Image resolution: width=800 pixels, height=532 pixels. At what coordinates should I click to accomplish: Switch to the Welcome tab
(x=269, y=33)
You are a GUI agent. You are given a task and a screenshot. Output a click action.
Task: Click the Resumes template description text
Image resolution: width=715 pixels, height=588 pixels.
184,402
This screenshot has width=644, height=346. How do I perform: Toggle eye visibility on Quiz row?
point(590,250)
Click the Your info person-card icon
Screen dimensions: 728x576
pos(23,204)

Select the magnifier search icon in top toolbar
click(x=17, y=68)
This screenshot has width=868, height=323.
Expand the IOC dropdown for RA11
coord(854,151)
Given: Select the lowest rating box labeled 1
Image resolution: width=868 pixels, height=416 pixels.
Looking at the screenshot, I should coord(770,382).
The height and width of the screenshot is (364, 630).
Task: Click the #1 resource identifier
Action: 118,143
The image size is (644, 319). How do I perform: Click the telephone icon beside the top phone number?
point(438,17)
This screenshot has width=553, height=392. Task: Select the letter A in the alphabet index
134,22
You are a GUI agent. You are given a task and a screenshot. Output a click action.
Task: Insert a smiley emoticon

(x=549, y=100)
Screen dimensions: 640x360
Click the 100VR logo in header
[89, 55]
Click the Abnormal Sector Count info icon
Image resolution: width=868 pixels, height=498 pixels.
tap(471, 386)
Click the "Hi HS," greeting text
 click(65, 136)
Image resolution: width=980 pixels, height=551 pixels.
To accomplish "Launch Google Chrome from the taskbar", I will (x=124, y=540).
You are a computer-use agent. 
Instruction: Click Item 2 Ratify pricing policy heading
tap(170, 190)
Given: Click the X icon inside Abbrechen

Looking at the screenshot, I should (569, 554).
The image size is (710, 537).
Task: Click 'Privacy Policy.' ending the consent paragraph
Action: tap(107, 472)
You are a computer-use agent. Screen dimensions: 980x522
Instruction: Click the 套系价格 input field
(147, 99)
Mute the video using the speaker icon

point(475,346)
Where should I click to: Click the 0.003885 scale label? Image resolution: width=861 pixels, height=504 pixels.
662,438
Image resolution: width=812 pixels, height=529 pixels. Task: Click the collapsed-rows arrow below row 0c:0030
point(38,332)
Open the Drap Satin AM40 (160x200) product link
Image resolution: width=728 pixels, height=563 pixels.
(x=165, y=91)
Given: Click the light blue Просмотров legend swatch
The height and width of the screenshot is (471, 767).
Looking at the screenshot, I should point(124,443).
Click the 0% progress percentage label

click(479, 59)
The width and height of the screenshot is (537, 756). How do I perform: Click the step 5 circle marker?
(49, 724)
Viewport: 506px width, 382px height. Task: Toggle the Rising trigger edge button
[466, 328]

########

TASK BRIEF:
Your answer should be the line with "You are a computer-use agent. Screen" and all lines after it in the listing above, repeated exactly. No other lines belong.

ANSWER BOX:
You are a computer-use agent. Screen dimensions: 980x522
Instruction: Click the 套系价格 input field
(147, 99)
Mute the video using the speaker icon

point(475,346)
Where should I click to: Click the 0.003885 scale label? Image resolution: width=861 pixels, height=504 pixels.
662,438
Image resolution: width=812 pixels, height=529 pixels. Task: Click the collapsed-rows arrow below row 0c:0030
point(38,332)
Open the Drap Satin AM40 (160x200) product link
Image resolution: width=728 pixels, height=563 pixels.
(x=165, y=91)
Given: Click the light blue Просмотров legend swatch
The height and width of the screenshot is (471, 767).
Looking at the screenshot, I should point(124,443).
Click the 0% progress percentage label

click(479, 59)
The width and height of the screenshot is (537, 756). How do I perform: Click the step 5 circle marker?
(49, 724)
Viewport: 506px width, 382px height. Task: Toggle the Rising trigger edge button
[466, 328]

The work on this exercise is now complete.